If some anti-Arsenal sentiment clouded our view of Wenger then this would be easy. We’d revel in the proof of his villainy rather than desperately seeking an implausible alternative way out. We want to believe in him. We want to believe he could actually save FIFA and football from themselves. He could and should be a wise and kindly statesmanlike figure. We might not have wanted his Arsenal sides to have any nice things happen to them ever but we thoroughly respected him. Like Wes Mantooth respected Ron Burgundy.

This is the man who convinced a group of English football’s most infamous roustabouts that pasta was better for them than eight pints of strong lager, for goodness’ sake. He revolutionised English football. We thought he was one of us, not one of them. And we’re not talking about any trifling club allegiance here, but allegiance to this game, this daft sport that grabbed us all at some point in our lives and never let go.

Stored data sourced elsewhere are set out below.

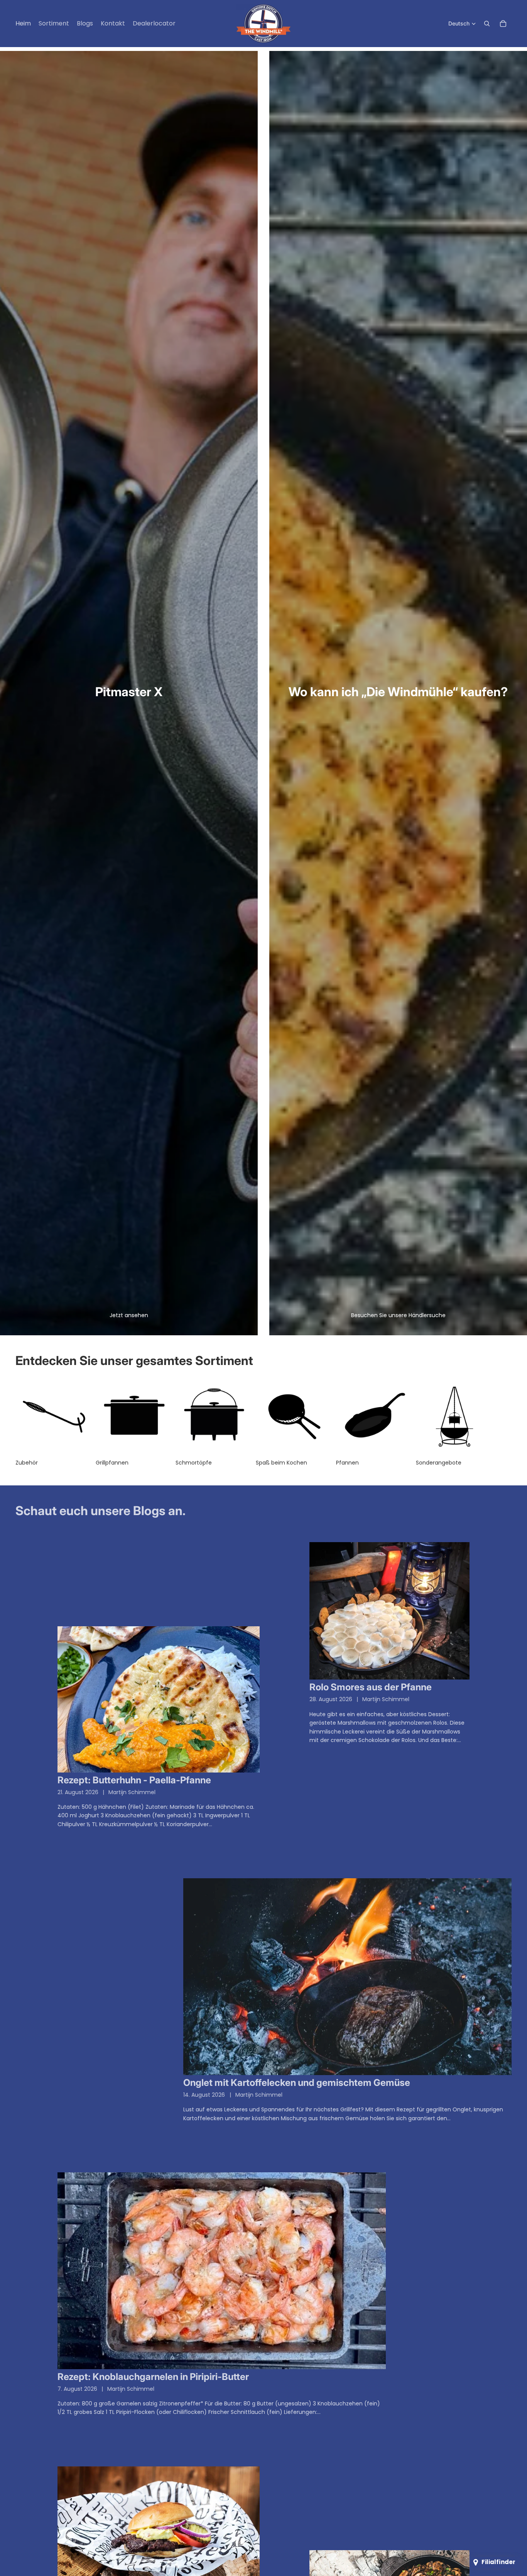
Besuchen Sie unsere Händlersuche (398, 1315)
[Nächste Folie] (503, 1422)
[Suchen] (486, 23)
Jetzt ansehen (129, 1315)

But he isn’t, is he? Not now anyway, if he ever was. He’s one of them. He’s a baddy.

Our flimsy 4D chess concept doesn’t work at all, because for that to work you’d have to ignore pretty much everything else he’s said and done since taking the FIFA coin. He is the loudest and more persistent proponent, for instance, of a biennial World Cup for which he claims near unanimous support from “football people” but which almost nobody outside FIFA’s gilded walls appears to actually want. Certainly not Arsene Wenger of seven years ago who, as Arsenal manager, launched an impassioned and compelling critique of a bloated calendar that failed to put player welfare anywhere near the top of its priority list.

Wenger has also consistently backed the Qatar World Cup since joining FIFA, giving a glowing interview for the official website in which as well as holding up ‘Qatar 2022’ shirts he declared the tiny state’s preparations for the tournament as “a good lesson for every country”. We must sadly conclude he didn’t mean this in a ‘how not to do it’ kind of way. You know, given everything else.

Wenger has also, in his time at FIFA, been critical of positive discrimination. His thoughts on that subject (“This is also discrimination because people who are better may not get the job”) suggest someone being wilfully disingenuous or failing to grasp the entire underlying purpose which, it should go without saying, is not to hand jobs to the unqualified or unsuitable but to address the systemic historical lack of opportunities. For someone literally nicknamed Le Professeur, it seems a push to suggest he truly doesn’t get such a simple idea.

And we’ve not even started on his assorted insane non-solutions to the Offside Problem.

So no. Wenger is not playing some grand game, nobly sacrificing himself and trashing what’s left of his own reputation in order to cleverly draw attention to something we may all be slightly guilty of allowing to drift from the front of our minds.

But we should still be grateful to him for the reminder, even as it confirms that he is now without doubt one of Them.